▶ ACTIVITY:
The records below should be printed once more, exactly as they appear.

(Dataset entries)

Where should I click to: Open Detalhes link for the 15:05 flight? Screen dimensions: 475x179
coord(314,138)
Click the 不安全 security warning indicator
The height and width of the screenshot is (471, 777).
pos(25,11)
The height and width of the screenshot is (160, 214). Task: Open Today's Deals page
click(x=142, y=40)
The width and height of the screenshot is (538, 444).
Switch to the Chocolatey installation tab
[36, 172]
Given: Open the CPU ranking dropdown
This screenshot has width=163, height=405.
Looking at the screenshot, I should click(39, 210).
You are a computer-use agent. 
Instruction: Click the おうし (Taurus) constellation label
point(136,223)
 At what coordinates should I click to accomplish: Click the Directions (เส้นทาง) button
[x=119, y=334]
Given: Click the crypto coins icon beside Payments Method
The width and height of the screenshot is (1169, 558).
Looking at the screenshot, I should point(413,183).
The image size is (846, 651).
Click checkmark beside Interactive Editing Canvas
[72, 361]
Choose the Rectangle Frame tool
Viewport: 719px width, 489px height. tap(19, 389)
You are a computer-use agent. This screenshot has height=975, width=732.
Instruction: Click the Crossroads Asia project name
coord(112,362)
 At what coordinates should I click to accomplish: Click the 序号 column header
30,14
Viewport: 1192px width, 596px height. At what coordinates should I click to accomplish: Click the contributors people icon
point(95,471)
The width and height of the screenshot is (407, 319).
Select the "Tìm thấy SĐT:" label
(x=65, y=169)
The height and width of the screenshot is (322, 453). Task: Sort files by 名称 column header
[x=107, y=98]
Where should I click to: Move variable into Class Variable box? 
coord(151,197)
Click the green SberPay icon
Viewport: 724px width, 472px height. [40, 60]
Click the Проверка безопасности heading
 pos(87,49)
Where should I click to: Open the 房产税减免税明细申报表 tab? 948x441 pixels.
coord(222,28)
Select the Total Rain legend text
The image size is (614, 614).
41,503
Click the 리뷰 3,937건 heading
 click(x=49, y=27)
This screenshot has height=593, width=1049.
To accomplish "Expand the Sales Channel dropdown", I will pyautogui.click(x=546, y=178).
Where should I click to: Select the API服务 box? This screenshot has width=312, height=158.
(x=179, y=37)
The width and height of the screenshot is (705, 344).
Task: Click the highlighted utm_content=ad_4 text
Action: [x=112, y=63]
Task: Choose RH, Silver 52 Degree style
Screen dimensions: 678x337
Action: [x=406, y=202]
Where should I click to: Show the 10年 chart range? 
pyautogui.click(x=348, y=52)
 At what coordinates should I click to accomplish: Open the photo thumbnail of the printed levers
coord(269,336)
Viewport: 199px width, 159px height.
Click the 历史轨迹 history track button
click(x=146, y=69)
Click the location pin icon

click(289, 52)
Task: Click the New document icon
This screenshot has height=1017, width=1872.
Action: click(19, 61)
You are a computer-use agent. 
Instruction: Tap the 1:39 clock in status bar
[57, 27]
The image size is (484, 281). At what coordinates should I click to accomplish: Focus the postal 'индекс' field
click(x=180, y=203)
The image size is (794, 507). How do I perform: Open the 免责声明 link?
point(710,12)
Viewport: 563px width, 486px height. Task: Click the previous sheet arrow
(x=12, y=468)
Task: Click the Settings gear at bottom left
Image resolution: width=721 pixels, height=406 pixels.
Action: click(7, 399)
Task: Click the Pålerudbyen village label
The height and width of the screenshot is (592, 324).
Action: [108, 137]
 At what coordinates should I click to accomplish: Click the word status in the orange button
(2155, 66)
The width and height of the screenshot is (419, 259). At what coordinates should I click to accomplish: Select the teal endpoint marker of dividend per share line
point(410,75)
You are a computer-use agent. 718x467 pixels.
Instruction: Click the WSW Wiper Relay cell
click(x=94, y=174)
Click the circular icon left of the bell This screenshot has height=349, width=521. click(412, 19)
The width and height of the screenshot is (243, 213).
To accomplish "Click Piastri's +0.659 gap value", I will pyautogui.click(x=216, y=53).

▶ FINISHED EXERCISE:
Where should I click to: Open Detalhes link for the 15:05 flight? Screen dimensions: 475x179
coord(314,138)
Click the 不安全 security warning indicator
The height and width of the screenshot is (471, 777).
pos(25,11)
The height and width of the screenshot is (160, 214). Task: Open Today's Deals page
click(x=142, y=40)
The width and height of the screenshot is (538, 444).
Switch to the Chocolatey installation tab
[36, 172]
Given: Open the CPU ranking dropdown
This screenshot has width=163, height=405.
Looking at the screenshot, I should click(39, 210).
You are a computer-use agent. 
Instruction: Click the おうし (Taurus) constellation label
point(136,223)
 At what coordinates should I click to accomplish: Click the Directions (เส้นทาง) button
[x=119, y=334]
Given: Click the crypto coins icon beside Payments Method
The width and height of the screenshot is (1169, 558).
Looking at the screenshot, I should point(413,183).
The image size is (846, 651).
Click checkmark beside Interactive Editing Canvas
[72, 361]
Choose the Rectangle Frame tool
Viewport: 719px width, 489px height. tap(19, 389)
You are a computer-use agent. This screenshot has height=975, width=732.
Instruction: Click the Crossroads Asia project name
coord(112,362)
 At what coordinates should I click to accomplish: Click the 序号 column header
30,14
Viewport: 1192px width, 596px height. At what coordinates should I click to accomplish: Click the contributors people icon
point(95,471)
The width and height of the screenshot is (407, 319).
Select the "Tìm thấy SĐT:" label
(x=65, y=169)
The height and width of the screenshot is (322, 453). Task: Sort files by 名称 column header
[x=107, y=98]
Where should I click to: Move variable into Class Variable box? 
coord(151,197)
Click the green SberPay icon
Viewport: 724px width, 472px height. [40, 60]
Click the Проверка безопасности heading
 pos(87,49)
Where should I click to: Open the 房产税减免税明细申报表 tab? 948x441 pixels.
coord(222,28)
Select the Total Rain legend text
The image size is (614, 614).
41,503
Click the 리뷰 3,937건 heading
 click(x=49, y=27)
This screenshot has height=593, width=1049.
To accomplish "Expand the Sales Channel dropdown", I will pyautogui.click(x=546, y=178).
Where should I click to: Select the API服务 box? This screenshot has width=312, height=158.
(x=179, y=37)
The width and height of the screenshot is (705, 344).
Task: Click the highlighted utm_content=ad_4 text
Action: [x=112, y=63]
Task: Choose RH, Silver 52 Degree style
Screen dimensions: 678x337
Action: [x=406, y=202]
Where should I click to: Show the 10年 chart range? 
pyautogui.click(x=348, y=52)
 At what coordinates should I click to accomplish: Open the photo thumbnail of the printed levers
coord(269,336)
Viewport: 199px width, 159px height.
Click the 历史轨迹 history track button
click(x=146, y=69)
Click the location pin icon

click(289, 52)
Task: Click the New document icon
This screenshot has height=1017, width=1872.
Action: click(19, 61)
You are a computer-use agent. 
Instruction: Tap the 1:39 clock in status bar
[57, 27]
The image size is (484, 281). At what coordinates should I click to accomplish: Focus the postal 'индекс' field
click(x=180, y=203)
The image size is (794, 507). How do I perform: Open the 免责声明 link?
point(710,12)
Viewport: 563px width, 486px height. Task: Click the previous sheet arrow
(x=12, y=468)
Task: Click the Settings gear at bottom left
Image resolution: width=721 pixels, height=406 pixels.
Action: click(7, 399)
Task: Click the Pålerudbyen village label
The height and width of the screenshot is (592, 324).
Action: [108, 137]
 At what coordinates should I click to accomplish: Click the word status in the orange button
(2155, 66)
The width and height of the screenshot is (419, 259). At what coordinates should I click to accomplish: Select the teal endpoint marker of dividend per share line
point(410,75)
You are a computer-use agent. 718x467 pixels.
Instruction: Click the WSW Wiper Relay cell
click(x=94, y=174)
Click the circular icon left of the bell This screenshot has height=349, width=521. click(412, 19)
The width and height of the screenshot is (243, 213).
To accomplish "Click Piastri's +0.659 gap value", I will pyautogui.click(x=216, y=53).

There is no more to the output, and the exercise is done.